### EXERCISE DESCRIPTION
Please set down, unchanged, the line containing "750x1066 pixels. Task: Click" and all the lines that follow it until the data below ends.

+++ WORKING DATA +++

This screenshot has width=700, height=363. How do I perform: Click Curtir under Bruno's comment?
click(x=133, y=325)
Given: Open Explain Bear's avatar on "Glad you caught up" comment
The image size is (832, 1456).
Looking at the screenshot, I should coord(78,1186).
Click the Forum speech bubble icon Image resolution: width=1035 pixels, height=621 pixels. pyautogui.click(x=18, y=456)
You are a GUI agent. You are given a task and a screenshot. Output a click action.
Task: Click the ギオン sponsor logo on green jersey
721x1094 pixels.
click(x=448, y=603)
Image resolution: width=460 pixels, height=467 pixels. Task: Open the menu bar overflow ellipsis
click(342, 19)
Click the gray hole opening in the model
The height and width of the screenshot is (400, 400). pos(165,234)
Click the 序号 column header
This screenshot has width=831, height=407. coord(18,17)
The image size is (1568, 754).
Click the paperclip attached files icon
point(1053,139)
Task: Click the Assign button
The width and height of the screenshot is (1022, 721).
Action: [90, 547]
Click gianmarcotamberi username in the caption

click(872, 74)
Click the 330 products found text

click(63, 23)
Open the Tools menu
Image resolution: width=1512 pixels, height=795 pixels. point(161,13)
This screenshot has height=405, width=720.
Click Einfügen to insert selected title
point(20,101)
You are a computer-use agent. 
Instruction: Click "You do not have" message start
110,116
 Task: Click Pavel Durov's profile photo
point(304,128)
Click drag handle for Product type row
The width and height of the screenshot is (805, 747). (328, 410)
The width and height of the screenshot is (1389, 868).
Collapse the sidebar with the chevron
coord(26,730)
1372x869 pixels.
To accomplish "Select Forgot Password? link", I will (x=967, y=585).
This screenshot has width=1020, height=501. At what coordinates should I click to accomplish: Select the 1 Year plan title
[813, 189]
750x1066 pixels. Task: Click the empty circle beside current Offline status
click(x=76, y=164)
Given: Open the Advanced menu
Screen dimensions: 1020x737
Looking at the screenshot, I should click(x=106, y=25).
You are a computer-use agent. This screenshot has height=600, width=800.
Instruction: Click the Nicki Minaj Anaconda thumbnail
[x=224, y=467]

+++

### RESPONSE FOR THIS EXERCISE
750x1066 pixels. Task: Click the empty circle beside current Offline status
click(x=76, y=164)
Given: Open the Advanced menu
Screen dimensions: 1020x737
Looking at the screenshot, I should click(x=106, y=25).
You are a computer-use agent. This screenshot has height=600, width=800.
Instruction: Click the Nicki Minaj Anaconda thumbnail
[x=224, y=467]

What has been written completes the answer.